> _Problem statement_
Reproduce the records word for word, from the beginning through the line containing "Action: [1109, 22]".

Records for finding items:
+ + + + +
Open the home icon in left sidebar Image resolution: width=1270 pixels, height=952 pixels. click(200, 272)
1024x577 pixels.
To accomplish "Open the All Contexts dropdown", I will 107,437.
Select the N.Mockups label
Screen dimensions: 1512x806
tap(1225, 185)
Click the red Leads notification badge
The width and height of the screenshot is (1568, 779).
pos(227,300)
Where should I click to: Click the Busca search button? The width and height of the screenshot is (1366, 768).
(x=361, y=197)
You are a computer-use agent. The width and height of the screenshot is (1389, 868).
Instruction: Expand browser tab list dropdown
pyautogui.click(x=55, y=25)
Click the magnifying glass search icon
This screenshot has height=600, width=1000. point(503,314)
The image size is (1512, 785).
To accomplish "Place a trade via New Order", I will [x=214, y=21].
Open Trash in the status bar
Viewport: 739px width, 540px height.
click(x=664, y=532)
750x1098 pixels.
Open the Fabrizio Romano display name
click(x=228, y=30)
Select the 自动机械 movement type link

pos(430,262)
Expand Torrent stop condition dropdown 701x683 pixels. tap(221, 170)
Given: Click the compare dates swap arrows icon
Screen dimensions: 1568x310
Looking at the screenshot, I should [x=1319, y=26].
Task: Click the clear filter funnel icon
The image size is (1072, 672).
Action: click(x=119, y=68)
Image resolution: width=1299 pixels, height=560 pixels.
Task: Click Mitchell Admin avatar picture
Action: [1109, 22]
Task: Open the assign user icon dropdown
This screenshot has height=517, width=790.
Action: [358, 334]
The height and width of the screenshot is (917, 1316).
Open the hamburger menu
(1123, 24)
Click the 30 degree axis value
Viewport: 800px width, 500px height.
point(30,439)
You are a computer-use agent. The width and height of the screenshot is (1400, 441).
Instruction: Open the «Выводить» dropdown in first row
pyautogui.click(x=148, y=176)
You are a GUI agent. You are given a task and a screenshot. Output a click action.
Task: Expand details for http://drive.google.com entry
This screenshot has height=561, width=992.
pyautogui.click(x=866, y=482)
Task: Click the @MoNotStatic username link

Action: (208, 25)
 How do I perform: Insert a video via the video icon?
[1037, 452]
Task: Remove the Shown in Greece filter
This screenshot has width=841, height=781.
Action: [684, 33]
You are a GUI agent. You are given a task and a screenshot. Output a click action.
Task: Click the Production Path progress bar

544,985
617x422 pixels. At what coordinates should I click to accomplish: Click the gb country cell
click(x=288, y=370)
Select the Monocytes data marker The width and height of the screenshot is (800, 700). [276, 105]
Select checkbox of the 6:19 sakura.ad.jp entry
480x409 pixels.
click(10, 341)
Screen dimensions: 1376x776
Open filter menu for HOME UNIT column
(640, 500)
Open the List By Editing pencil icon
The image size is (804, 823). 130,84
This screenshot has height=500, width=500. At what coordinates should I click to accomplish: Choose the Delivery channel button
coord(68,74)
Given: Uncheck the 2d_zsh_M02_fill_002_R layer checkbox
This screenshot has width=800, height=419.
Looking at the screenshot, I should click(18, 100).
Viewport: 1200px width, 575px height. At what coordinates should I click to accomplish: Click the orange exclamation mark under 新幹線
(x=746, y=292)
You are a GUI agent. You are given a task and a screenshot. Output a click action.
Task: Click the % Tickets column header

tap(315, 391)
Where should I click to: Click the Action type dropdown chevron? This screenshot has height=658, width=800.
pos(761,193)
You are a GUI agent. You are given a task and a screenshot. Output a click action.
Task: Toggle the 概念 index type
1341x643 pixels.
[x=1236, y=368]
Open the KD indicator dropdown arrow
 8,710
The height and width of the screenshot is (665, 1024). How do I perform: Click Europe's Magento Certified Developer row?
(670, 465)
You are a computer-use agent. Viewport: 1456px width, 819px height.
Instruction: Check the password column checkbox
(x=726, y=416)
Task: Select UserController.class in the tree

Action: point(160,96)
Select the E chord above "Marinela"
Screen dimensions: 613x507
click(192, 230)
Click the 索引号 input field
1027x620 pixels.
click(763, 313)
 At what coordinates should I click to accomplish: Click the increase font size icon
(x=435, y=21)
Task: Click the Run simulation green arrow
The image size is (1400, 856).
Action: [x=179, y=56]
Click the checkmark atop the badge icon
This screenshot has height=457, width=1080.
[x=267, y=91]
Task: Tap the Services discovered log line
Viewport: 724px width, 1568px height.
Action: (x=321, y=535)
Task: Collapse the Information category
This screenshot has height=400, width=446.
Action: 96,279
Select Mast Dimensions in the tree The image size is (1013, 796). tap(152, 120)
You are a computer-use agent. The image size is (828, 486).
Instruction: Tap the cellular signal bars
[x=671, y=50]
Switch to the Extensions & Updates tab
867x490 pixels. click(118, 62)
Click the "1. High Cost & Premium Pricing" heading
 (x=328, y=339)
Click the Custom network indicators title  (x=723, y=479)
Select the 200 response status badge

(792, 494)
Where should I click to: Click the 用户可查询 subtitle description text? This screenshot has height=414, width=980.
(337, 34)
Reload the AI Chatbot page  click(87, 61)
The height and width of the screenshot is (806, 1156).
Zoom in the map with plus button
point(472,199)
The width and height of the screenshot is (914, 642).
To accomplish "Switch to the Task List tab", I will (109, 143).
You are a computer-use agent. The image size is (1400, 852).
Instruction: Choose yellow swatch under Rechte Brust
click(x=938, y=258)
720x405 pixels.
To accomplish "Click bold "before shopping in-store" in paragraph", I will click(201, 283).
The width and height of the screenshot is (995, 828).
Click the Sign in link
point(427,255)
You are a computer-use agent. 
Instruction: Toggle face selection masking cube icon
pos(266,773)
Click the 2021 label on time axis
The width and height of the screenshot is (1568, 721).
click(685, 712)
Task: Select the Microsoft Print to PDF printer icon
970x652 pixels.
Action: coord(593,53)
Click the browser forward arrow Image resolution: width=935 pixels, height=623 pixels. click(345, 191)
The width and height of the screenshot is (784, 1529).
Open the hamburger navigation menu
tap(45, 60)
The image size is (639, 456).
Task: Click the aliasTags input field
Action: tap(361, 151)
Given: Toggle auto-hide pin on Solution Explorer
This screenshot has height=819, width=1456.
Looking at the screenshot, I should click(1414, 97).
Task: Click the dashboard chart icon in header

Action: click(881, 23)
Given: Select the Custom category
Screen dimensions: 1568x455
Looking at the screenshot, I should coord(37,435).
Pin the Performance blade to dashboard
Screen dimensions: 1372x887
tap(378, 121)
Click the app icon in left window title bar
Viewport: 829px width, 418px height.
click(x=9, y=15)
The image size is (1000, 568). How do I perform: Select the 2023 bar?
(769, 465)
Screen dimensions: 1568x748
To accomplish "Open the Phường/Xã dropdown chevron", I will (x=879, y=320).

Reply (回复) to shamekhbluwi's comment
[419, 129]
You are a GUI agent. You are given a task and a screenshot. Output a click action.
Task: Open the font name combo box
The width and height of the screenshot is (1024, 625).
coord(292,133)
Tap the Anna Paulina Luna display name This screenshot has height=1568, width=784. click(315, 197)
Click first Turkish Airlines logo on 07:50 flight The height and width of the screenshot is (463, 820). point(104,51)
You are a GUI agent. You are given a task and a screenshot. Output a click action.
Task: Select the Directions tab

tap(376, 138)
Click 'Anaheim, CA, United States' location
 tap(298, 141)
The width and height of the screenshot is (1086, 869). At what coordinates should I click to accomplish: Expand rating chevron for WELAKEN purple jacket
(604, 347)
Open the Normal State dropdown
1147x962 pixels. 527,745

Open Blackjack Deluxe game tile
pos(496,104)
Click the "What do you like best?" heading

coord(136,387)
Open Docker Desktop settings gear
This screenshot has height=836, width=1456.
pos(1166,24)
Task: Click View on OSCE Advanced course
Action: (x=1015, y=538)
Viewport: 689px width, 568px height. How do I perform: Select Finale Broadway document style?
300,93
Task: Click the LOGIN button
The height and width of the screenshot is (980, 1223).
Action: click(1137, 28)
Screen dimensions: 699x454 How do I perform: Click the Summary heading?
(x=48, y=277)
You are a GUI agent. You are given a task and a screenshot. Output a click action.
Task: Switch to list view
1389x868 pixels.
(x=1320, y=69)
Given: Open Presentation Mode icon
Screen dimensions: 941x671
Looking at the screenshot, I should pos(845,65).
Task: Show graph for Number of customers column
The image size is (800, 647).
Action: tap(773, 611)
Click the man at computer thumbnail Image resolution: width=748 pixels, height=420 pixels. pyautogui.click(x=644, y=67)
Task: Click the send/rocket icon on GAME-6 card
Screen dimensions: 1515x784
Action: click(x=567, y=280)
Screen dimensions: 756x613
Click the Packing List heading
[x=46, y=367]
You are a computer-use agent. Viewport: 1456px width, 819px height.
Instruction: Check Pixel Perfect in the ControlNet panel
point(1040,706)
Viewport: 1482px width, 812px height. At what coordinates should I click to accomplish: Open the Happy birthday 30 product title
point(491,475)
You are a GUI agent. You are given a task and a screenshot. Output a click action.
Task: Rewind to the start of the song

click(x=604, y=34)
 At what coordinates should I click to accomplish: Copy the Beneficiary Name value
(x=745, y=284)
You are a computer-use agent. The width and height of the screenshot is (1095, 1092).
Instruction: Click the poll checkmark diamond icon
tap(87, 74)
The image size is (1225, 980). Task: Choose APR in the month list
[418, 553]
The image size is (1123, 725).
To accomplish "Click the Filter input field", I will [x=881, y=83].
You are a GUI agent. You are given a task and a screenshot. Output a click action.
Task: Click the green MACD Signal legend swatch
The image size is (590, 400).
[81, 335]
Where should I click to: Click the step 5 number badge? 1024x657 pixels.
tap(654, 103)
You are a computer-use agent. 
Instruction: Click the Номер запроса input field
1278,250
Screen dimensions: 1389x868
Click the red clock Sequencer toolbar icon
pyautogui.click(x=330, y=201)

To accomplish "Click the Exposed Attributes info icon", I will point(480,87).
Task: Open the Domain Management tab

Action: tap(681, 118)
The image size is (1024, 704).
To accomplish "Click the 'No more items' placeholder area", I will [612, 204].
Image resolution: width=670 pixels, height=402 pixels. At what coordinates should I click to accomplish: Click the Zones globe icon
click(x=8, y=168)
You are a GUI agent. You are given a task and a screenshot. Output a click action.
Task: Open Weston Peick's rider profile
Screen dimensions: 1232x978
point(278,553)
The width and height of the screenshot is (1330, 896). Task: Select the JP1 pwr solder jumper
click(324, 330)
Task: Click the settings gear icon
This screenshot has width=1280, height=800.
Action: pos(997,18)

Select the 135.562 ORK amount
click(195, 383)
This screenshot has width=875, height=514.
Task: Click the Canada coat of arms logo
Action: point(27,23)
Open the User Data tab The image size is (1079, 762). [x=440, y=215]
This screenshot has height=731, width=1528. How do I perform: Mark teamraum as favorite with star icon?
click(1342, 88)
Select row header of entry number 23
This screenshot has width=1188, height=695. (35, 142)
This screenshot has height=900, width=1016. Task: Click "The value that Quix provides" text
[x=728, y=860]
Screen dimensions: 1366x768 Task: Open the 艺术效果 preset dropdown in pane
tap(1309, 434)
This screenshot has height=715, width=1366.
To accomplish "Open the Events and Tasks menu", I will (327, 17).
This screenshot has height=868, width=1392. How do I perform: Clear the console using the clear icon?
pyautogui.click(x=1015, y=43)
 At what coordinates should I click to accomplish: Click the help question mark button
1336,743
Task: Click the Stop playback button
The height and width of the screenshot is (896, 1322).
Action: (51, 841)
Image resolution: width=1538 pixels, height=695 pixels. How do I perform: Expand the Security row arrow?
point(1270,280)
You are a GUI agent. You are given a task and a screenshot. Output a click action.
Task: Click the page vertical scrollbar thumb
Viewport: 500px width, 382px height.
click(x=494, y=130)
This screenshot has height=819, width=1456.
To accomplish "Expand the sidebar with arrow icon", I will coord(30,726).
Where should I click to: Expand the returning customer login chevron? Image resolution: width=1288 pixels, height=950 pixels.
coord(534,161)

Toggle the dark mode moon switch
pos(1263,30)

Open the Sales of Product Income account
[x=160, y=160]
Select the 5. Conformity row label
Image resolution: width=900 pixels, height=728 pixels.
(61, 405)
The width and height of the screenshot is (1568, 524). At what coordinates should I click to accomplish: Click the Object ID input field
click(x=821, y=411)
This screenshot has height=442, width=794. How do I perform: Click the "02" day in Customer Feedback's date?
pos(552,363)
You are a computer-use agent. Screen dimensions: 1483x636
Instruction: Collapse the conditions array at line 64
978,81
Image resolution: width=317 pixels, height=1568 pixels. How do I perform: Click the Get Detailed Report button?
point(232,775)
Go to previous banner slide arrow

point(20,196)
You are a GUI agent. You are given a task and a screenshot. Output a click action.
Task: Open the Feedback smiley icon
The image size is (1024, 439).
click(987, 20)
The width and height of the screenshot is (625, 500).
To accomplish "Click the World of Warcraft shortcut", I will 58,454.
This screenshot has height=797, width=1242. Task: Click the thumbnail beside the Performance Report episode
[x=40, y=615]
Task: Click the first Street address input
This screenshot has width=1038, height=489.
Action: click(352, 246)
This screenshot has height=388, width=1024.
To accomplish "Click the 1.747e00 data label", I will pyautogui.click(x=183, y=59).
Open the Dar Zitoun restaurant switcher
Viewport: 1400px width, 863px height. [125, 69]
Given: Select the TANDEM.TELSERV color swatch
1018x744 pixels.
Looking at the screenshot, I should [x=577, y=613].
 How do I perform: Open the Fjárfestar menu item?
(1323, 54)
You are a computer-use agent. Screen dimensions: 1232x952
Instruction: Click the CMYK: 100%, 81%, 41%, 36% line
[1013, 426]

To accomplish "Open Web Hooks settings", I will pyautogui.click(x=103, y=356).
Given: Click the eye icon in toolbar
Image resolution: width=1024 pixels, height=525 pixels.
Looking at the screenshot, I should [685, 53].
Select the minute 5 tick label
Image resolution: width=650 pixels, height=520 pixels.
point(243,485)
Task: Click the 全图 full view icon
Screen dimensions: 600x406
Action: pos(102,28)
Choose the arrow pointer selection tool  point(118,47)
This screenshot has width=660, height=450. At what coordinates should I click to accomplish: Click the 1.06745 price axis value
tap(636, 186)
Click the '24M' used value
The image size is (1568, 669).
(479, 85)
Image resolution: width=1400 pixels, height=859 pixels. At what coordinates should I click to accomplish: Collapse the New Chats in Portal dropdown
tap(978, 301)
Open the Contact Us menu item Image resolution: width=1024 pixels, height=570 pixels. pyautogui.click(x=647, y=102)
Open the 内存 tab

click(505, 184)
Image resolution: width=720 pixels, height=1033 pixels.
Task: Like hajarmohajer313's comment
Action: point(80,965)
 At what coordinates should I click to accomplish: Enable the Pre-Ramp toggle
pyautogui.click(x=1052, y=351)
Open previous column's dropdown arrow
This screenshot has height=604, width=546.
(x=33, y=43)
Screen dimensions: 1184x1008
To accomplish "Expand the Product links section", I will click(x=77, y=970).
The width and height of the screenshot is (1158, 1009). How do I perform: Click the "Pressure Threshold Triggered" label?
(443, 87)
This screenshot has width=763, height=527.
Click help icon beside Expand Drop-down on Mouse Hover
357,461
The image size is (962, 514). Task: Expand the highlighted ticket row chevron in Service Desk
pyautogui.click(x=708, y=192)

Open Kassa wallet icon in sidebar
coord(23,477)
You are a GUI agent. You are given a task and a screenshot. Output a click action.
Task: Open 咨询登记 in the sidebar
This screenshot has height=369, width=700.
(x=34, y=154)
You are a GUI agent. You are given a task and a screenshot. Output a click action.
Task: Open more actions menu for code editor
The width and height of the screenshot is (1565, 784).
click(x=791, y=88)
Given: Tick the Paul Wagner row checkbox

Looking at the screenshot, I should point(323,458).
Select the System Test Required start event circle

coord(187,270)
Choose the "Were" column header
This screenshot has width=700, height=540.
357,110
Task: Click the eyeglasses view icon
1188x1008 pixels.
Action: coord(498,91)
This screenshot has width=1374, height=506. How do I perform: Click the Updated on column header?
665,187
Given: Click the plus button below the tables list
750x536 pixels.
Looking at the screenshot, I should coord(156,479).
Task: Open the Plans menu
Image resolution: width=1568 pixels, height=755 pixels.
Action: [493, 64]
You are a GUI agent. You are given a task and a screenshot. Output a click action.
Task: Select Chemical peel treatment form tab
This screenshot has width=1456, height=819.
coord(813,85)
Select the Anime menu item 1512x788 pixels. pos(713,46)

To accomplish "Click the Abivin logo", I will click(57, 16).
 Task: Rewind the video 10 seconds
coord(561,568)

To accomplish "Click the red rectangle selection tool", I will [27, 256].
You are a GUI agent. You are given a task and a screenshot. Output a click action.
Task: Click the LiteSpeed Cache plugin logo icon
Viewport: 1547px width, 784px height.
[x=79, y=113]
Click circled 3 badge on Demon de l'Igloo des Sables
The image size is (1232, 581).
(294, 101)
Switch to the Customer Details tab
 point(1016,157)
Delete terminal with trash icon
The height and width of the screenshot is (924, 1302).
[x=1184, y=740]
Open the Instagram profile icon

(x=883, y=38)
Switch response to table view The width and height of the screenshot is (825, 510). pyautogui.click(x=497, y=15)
+ + + + +
> _Completed task_
Open the home icon in left sidebar Image resolution: width=1270 pixels, height=952 pixels. click(200, 272)
1024x577 pixels.
To accomplish "Open the All Contexts dropdown", I will 107,437.
Select the N.Mockups label
Screen dimensions: 1512x806
tap(1225, 185)
Click the red Leads notification badge
The width and height of the screenshot is (1568, 779).
pos(227,300)
Where should I click to: Click the Busca search button? The width and height of the screenshot is (1366, 768).
(x=361, y=197)
You are a computer-use agent. The width and height of the screenshot is (1389, 868).
Instruction: Expand browser tab list dropdown
pyautogui.click(x=55, y=25)
Click the magnifying glass search icon
This screenshot has height=600, width=1000. point(503,314)
The image size is (1512, 785).
To accomplish "Place a trade via New Order", I will [x=214, y=21].
Open Trash in the status bar
Viewport: 739px width, 540px height.
click(x=664, y=532)
750x1098 pixels.
Open the Fabrizio Romano display name
click(x=228, y=30)
Select the 自动机械 movement type link

pos(430,262)
Expand Torrent stop condition dropdown 701x683 pixels. tap(221, 170)
Given: Click the compare dates swap arrows icon
Screen dimensions: 1568x310
Looking at the screenshot, I should [x=1319, y=26].
Task: Click the clear filter funnel icon
The image size is (1072, 672).
Action: click(x=119, y=68)
Image resolution: width=1299 pixels, height=560 pixels.
Task: Click Mitchell Admin avatar picture
Action: [1109, 22]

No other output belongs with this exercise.